Texto seleccionado
........
Temblaremos de miedo y de frío. En esos momentos sólo nos quedará volver la mirada a lo alto y confiar. Entregar el camino recorrido.
 
La enfermedad, el fracaso, la vejez, nos pondrán en esta situación de fragilidad, de precariedad. Y tendremos que aprender a soltar el timón de nuestra barca.
 
Pero la verdad es que uno no aprende a confiar de la noche a la mañana. Todo en la vida lleva su tiempo, es necesario el entrenamiento.
 
Necesitamos aprender a abandonarnos, a dejar que la vida diaria no esté bajo nuestro control. Confiar más en Dios y en María y menos en nuestras fuerzas que algún día nos abandonarán.
 
Tenemos que aprender a tolerar la posibilidad del fracaso sin tener un miedo profundo y lacerante. Saber que no tenemos control sobre el presente y menos aún sobre el futuro.
 
¡Cuánto bien nos hace abandonarnos en ese anclaje que es Dios! El péndulo de nuestra vida sigue su curso. Oscila de un extremo al otro. No nos importa. Lo único seguro sigue siendo Dios.
........
Datos extraídos

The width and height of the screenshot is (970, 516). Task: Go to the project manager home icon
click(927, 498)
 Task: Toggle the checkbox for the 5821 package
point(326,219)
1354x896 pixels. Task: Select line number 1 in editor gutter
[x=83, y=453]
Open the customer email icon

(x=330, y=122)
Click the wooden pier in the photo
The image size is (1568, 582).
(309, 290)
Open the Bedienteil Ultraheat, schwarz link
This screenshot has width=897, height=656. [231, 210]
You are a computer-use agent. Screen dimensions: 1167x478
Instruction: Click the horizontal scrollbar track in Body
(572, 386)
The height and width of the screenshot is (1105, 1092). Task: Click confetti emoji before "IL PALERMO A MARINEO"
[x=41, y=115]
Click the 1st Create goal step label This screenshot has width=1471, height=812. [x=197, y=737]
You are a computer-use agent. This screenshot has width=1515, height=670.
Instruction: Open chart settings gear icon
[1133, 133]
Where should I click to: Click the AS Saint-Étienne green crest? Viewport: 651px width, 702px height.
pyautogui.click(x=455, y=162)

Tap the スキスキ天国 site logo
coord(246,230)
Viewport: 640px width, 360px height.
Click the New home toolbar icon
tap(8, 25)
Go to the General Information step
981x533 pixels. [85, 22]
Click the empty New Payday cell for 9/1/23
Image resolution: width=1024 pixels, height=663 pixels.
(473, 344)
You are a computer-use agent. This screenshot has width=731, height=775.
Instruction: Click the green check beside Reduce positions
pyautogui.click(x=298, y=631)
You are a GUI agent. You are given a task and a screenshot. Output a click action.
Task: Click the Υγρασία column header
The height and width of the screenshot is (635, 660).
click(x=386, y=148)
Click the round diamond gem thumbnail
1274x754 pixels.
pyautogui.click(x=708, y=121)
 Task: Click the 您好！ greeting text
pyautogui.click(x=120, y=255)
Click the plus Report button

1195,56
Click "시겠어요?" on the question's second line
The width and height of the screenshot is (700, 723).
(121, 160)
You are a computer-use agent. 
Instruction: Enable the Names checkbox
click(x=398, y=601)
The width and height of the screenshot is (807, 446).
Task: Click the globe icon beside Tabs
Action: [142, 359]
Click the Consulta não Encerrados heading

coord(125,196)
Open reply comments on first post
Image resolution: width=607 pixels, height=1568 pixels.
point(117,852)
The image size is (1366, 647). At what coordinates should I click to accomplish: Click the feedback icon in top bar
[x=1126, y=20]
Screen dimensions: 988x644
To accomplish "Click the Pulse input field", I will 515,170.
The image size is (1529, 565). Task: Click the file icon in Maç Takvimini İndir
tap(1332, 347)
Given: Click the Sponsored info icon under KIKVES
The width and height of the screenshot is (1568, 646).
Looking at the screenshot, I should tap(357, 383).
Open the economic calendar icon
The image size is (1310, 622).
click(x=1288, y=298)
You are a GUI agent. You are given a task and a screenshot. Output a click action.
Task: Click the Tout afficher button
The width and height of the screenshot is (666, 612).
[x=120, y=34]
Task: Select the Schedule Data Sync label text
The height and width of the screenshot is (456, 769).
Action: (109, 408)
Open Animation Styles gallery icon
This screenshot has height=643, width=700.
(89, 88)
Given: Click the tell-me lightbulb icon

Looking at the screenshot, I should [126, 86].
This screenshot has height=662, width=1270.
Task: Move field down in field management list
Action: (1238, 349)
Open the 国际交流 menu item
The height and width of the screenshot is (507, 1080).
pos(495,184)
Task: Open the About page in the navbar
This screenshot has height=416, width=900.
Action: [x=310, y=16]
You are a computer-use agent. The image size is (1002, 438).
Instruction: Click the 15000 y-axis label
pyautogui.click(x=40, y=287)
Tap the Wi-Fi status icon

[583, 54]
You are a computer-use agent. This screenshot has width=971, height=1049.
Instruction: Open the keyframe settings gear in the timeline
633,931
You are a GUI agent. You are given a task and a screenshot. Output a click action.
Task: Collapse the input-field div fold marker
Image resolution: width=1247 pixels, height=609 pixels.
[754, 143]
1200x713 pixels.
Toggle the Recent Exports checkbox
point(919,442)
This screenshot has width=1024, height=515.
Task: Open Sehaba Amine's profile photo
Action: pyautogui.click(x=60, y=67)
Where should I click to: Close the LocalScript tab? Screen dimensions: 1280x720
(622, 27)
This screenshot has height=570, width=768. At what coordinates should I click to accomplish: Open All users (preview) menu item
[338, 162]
........
Instrucciones
A – Resume en dos oraciones la reflexión sobre la confianza en Dios.
B – Prolonga la reflexión sobre la confianza en Dios a partir de su última oración.
Los ítems no tienen relación con la reflexión sobre la confianza en Dios.

Respuestas esperadas
A – La enfermedad, el fracaso y la vejez nos pondrán en una situación de fragilidad en la que tendremos que aprender a soltar el timón y a confiar más en Dios y en María que en nuestras fuerzas, algo que no se aprende de la noche a la mañana sino con entrenamiento. También debemos aprender a tolerar la posibilidad del fracaso sin un miedo profundo, sabiendo que no controlamos el presente ni el futuro y que lo único seguro sigue siendo Dios.

B –
Tenemos miedo, es verdad, pero seguimos caminando. El miedo es parte de nuestro equipaje. Una persona muy enferma escribía:
 
La realidad es que en este mundo no sabemos nada, andamos ciegos y lo único que nos ayuda es la fe. Yo debo tener muy poca porque tengo mucho miedo y mucha angustia siempre, cada día. Yo creo que en el fondo no me creo lo del cielo, aunque siento a Jesús y a María muy cerca de mí; regalándome continuamente sus caricias a través de lo que me da y el amor de todos los que me quieren”.
 
¡Qué difícil mantener una fe firme en momentos de soledad y enfermedad! No es tan sencillo. Sólo la fe en ese Dios que nos sostiene y quiere nos puede mantener en pie. Ese amor que se abaja para sostener nuestra vida nos anima a luchar más.
 
A veces nuestras fuerzas flaquearán. Necesitaremos encontrar personas que nos ayuden a caminar cuando no sepamos dónde mirar. Personas que nos señalen con sus vidas dónde tiene que estar nuestra seguridad.
 
Son personas unidas al cielo, que muestran el cielo con sus palabras y con sus gestos. El cielo está en ellas. Son ángeles que nos hablan de Dios.
 
El Adviento es el tiempo en el que nosotros somos también esos ángeles que llevan a Dios. Esos ángeles que, con nuestra mirada y nuestra vida, transparenten a Jesús que se hace carne.
 
Vivimos en un mundo en el que no hay seguridad a nuestro alrededor. No podemos confiar en el las cosas que tocamos. Hoy lo tenemos todo. Mañana tal vez nada.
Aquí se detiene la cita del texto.